Bt11, DAS1507, DAS59122, DAS1507xNK603,
NK603b, NK603xMON810, GA21, MON89034, MON89034xNK603, Bt11xGA21, 59122x1507xNK603, 1507x59122 ve MON88017xMON810.
İkinci ürün mısır üretim ambarı Şanlıurfa'yı ve tüm Türkiye'yi ilgilendiren GDO'lu ürünlerin neden kullanıldığı, neden kullanılmak istendiğini, sonuçlarının nasıl olacağını 31.07.2009 tarihli FRANKEŞTAYN ÜRÜNLER yazımda sizlere sunmuştum yine ufak bir hatırlatma yapacağım. GDO'lu ürünlerde Bilindiği gibi, haşereye direnç sağlamak için tohumun içine bir bakterinin zehir salgılayan geni aktarılmakta, bitki geliştikçe bu zehir, bitkinin tüm dokularına yayılıp çoğalmakta.

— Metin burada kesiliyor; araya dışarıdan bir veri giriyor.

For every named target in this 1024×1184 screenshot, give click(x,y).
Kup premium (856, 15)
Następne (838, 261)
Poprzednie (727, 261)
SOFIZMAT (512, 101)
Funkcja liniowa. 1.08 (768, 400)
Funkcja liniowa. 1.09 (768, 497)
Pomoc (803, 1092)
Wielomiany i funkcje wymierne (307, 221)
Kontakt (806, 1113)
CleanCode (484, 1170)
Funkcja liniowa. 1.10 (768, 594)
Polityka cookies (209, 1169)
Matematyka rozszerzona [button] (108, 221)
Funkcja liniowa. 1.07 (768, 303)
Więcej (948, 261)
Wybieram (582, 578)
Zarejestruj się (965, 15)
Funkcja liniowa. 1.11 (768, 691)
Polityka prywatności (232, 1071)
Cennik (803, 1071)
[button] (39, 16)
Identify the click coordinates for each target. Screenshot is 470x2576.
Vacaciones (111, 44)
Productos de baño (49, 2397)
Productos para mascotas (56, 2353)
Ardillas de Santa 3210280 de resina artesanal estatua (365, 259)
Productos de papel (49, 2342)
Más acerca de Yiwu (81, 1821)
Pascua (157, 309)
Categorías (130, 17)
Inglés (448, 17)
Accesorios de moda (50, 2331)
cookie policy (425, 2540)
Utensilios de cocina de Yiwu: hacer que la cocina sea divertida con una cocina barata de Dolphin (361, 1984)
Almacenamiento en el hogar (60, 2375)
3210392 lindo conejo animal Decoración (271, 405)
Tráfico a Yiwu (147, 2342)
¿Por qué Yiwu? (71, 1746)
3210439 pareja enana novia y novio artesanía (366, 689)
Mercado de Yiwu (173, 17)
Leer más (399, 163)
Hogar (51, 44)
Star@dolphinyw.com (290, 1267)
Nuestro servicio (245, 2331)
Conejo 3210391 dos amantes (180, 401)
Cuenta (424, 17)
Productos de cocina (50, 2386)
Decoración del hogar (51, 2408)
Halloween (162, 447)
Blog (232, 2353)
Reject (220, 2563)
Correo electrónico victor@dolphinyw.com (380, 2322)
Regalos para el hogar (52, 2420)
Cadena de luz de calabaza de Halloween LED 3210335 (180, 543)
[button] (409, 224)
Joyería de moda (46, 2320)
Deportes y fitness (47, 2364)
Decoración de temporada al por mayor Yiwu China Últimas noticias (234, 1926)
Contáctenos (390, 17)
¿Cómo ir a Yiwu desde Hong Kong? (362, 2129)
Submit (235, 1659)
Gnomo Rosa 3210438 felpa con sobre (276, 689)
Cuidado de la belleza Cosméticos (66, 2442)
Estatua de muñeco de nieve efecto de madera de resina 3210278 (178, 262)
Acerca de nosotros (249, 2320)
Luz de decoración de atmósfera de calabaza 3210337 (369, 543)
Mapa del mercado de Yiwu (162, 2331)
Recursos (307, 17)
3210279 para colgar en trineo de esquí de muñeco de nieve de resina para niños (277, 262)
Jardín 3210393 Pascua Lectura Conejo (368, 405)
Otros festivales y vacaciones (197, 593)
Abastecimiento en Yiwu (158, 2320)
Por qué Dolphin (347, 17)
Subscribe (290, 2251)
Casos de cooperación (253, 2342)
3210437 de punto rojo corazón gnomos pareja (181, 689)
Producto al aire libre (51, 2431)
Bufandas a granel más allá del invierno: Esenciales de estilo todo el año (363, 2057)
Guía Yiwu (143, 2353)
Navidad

Yine bilindiği gibi, genetik değişimin yaklaşık yüzde 80'lik bölümü, yabancı ot ilacına toleransı sağlamak üzere yapılmakta.
Bu işlemde de, yine bir bakteriden tohuma aktarılan genin ürettiği protein, o bitkiyi yabancı ot ilacının etkisinden korumakta, tarladaki diğer tüm bitkiler ise ölmekte. Bilimsel çalışmalar; genetiği değiştirilmiş DNA'ların memelilerin sindirim sisteminde sindirilemediğini ve hücrelere kadar taşınabildiğini, market sütlerinde genetiği değiştirilmiş yemlere ait DNA'ya rastlandığını, hamile olmayan ve hamile olan kadınlar ile karnındaki bebeklerinde haşereye direnç sağlayan zehire rastlanıldığını göstermekte.
Ayrıca, bu zehiri içeren mısır ile beslenen sıçanlarda karaciğer ve böbrek rahatsızlıklarının görüldüğü ve farelerde kısırlığa yol açtığı, yabancı ot ilacına direnç geni aktarılan bitkilere kullanılan tarım ilacının kullanımı sonrasında, bitkilerde ilaç kalıntısı bıraktığından insan sağlığı açısından durumun yeniden değerlendirilmesi gerektiği ve bu geni taşıyan soya ve mısırla beslenen hayvanların et ve ürünlerinde kalıntı yaptığı, insan hücre hatlarında yapılan bir çalışmada ise, glifosinat yabancı ot ilacının hücrelerde zehir etkisi yaptığının görüldüğü belirtmekte…
Bunun dışında, genetiği değiştirilmiş gıdaların halk sağlığı açısından daha iyi incelenmelerinin gerektiği tavsiyesinde de bulunulmakta.
GDO' lu tarım ürünlerinin insan sağlığı açısından bu gibi riskler taşıdığı ortada iken, ülkemize genetiği değiştirilmiş mısır ve soya çeşitleri gibi daha birçok tarım ürünlerinin ithal edilmek istenmesini anlamak mümkün değil… Halbuki GDO' lu mısır ithalatı yapılacağına, bedava yem kaynağımız olan meralarımızın ön plana çıkarılması, mısır üretimimizin arttırılması çok daha doğru olacak. Tek sevindirici durum, Genetik Yapısı Değiştirilmiş Organizmalar ve Ürünlerine Dair Yönetmeliğin 18. maddesinde yer alan yemlerin etiketlenmesin de belirlenmiş kurallara uyulacak olması. Sonuçlarının ne doğuracağı bilinmeden hayvanlarımıza yedirilmesi Hayvanlarımızdan da bizlere geçecek olan ürünlerin kullanılmasına göz yummak göz göre göre intihardır. Tarım şehri Şanlıurfa'da bakalım önümüzdeki günler bizlere neler gösterecek GDO' dan uzak SAĞLIKLI bir yaşam geçirmeniz dileğiyle.